Lastly, CHARGE syndrome is linked to autosomal-dominant mutations in the CHD7 gene and results in multiple physiological and structural abnormalities, including heart defects, hearing and vision loss, and gastrointestinal (GI) problems. Our zebrafish CHARGE models have allowed us to examine GI structure, innervation, and motility, along with heart rate and responses to anesthesia. These zebrafish models help us to better understand the biological and genetic causes of pathology in these diseases and provide a platform for high-throughput drug screening.

Xenotransplantation Models of Pediatric Cancers​

 

The Berman lab has pioneered the transplantation of human cancer cells into the larval zebrafish for novel drug discovery and improving current clinical chemotherapies. We transplant both human cancer cell lines and patient derived tumour cells into larval zebrafish to better understand cancer progression and to find more personalized therapies. Cells can be tracked in real-time for proliferation, migration and homing to tissue niches. Responses to therapeutics added to the larval water or administered by intraperitoneal injection or gavage can be evaluated by fluorescence microscopy and quantified using ex vivo cell enumeration.

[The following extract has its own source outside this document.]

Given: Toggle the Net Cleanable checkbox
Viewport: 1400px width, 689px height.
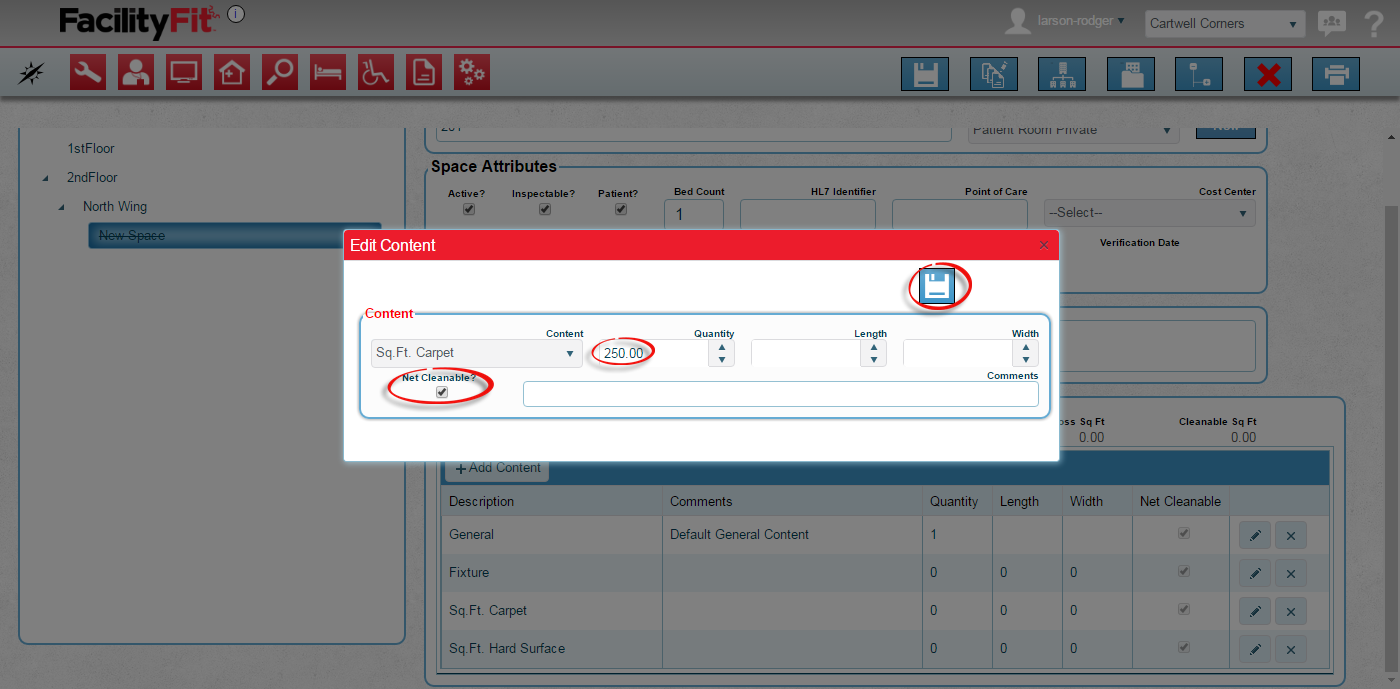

This platform has already been adapted to study metastasis in sarcoma; test novel compounds in AML; and reveal drug response-tumour genotype correlations in primary patient-derived T-cell acute lymphoblastic leukemia (ALL). This model has the potential to provide relevant drug response data in a clinically actionable timeframe, which can help improve patient outcomes and aid in a better quality of life. The Berman lab has leveraged this platform in the Model Systems Node of the Terry Fox Research Institute PRecision Oncology For Young peopLE (PROFYLE) program, which is an innovative pan-Canadian medicine program that strives to create new therapeutic inroads for children and youth with refractory, relapsed, or metastatic childhood cancers. The PROFYLE program aims to molecularly characterize 450 hard-to-treat cancers from children across Canada, experimentally model these tumours, and find molecularly targeted and biologically active treatments.

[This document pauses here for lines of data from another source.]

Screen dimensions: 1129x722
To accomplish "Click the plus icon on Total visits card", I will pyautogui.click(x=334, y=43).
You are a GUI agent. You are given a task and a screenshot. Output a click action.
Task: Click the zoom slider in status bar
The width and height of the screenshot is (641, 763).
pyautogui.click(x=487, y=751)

Genetic Models of Cancer and Cancer Predisposition Syndromes​

 

The Berman lab uses transgenic and CRISPR based approaches in the zebrafish to model cancer mutations and cancer predisposition syndromes to better understand the molecular mechanisms underpinning childhood leukemia and other cancers. We have developed and study zebrafish models of Li-Fraumeni Syndrome (LFS), a devastating cancer predisposition syndrome most frequently caused by autosomal inheritance of germline mutations in the TP53 gene.

We also study and have generated models of inherited bone marrow failure syndrome (IBMFS), which are characterized by deficient hematopoiesis in a subset of blood lineages and predispose children to developing myelodysplastic syndrome (MDS) and acute myeloid leukemia (AML). Shwachman-Diamond syndrome (SDS) is a well-known IBMFS, commonly caused by germline mutations in the SBDS gene and less frequently in the DNAJC21 gene. Affected children have an increased risk of developing MDS and AML.

We have been developing a model of DNAJC21-deficient SDS. Infant leukemia (IL) is a rare and aggressive leukemia that progresses rapidly with significant treatment and management challenges. Reciprocal translocations of the MLL1 (KMT2A) gene are present in most cases of either infant AML or infant acute lymphoblastic leukemia (ALL). We have generated the first IL zebrafish model by expressing MLL1 gene fusions in pathologically relevant blood cells. Our goal for these models is to increase the biological understanding of these diseases and to perform high-throughput phenotype-based in vivo testing of small molecules and targeted therapies that ameliorate disease and would otherwise be infeasible in other model systems.